Deterrents to the change Reich wants exist. When Moyers and Reich discuss the aforementioned period of prosperity, Reich immediately notes that the period was not socialism, in clear connection to the harsh labeling that Reich has endured by media pundits such as Bill O’ Reilly. People like O’Reilly are newsmakers that influence how many Americans see their nation. Many of these folks are the same ones that claim that the rich shouldn’t be taxed more heavily than they already are because they’re job creators, lending themselves to a fallacy of argument known as the undistributed middle. Just being rich (point A) won’t lead directly to more jobs (point C); you’ve first got to invest that money somehow (point B, which is ignored).
If newsmakers are naysaying folks like Reich down through their senseless rhetoric, and if presidential campaigns are being funded by rich people (another topic that’s discussed in the film), what chance do educated college students have in standing up to these odds? As Reich himself acknowledges, he grew up in an era where changing the world was the cool thing to do. That kind of activism is no longer as ubiquitous, with apathy being a major deterrent in educated youth that would otherwise take to the streets and fight for cause.

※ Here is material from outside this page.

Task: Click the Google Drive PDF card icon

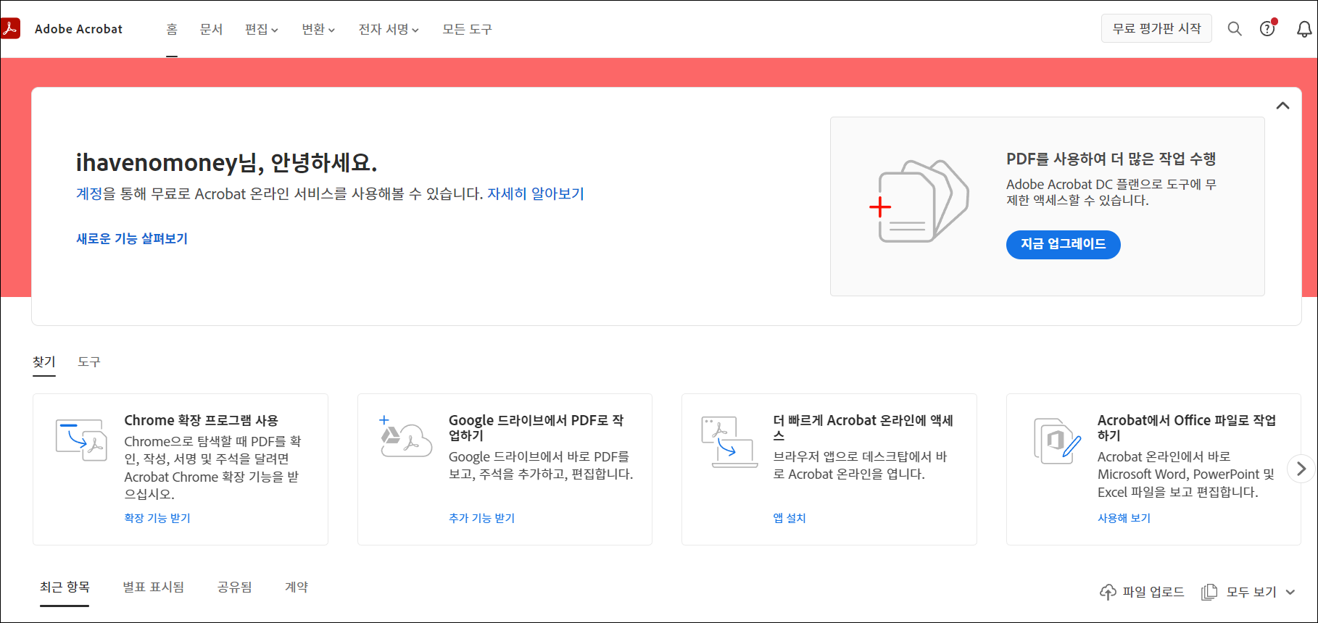Action: coord(405,437)
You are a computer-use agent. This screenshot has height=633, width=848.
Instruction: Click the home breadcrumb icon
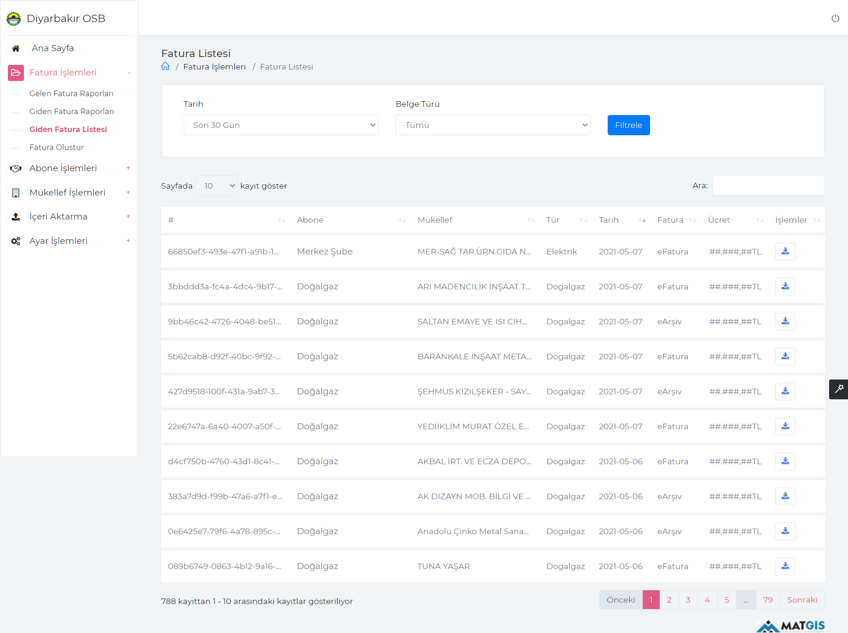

Reich, I think, wants to first tap into that long lost activism and then inspire his students to be changemakers. College students have potential, as made evident when college students from all parts of the United States – accompanied by an older demographic – protested in multiple U.S. cities for comprehensive immigration reform. Their efforts warranted the Deferred Action for Childhood Arrivals Act, a piece of legislation I’m familiar with because I benefit from it. The same ardor and passion demonstrated by youth in this context can also work in promoting income equality. In the film, Reich refutes the belief that the economy is “out there” or that it’s a “natural” force that can’t really be controlled. He supports this point by noting how the marginal tax rate for the very rich has dropped significantly throughout the century, from as high as 90% to as low as 35%. These changes were brought on by policy, which in turn was brought on by human beings acting upon and affecting the American economy.
Reich’s failure to posit a stratified plan for action means the film was made to promote awareness rather than call to action. It seeks to inform viewers of the problem and let them know that it needs fixing. Viewers of the film who have the means to effect change – economists, policymakers and rich people – will understand what to do. For the rest of the audience, perhaps a sequel will propose more specific solutions.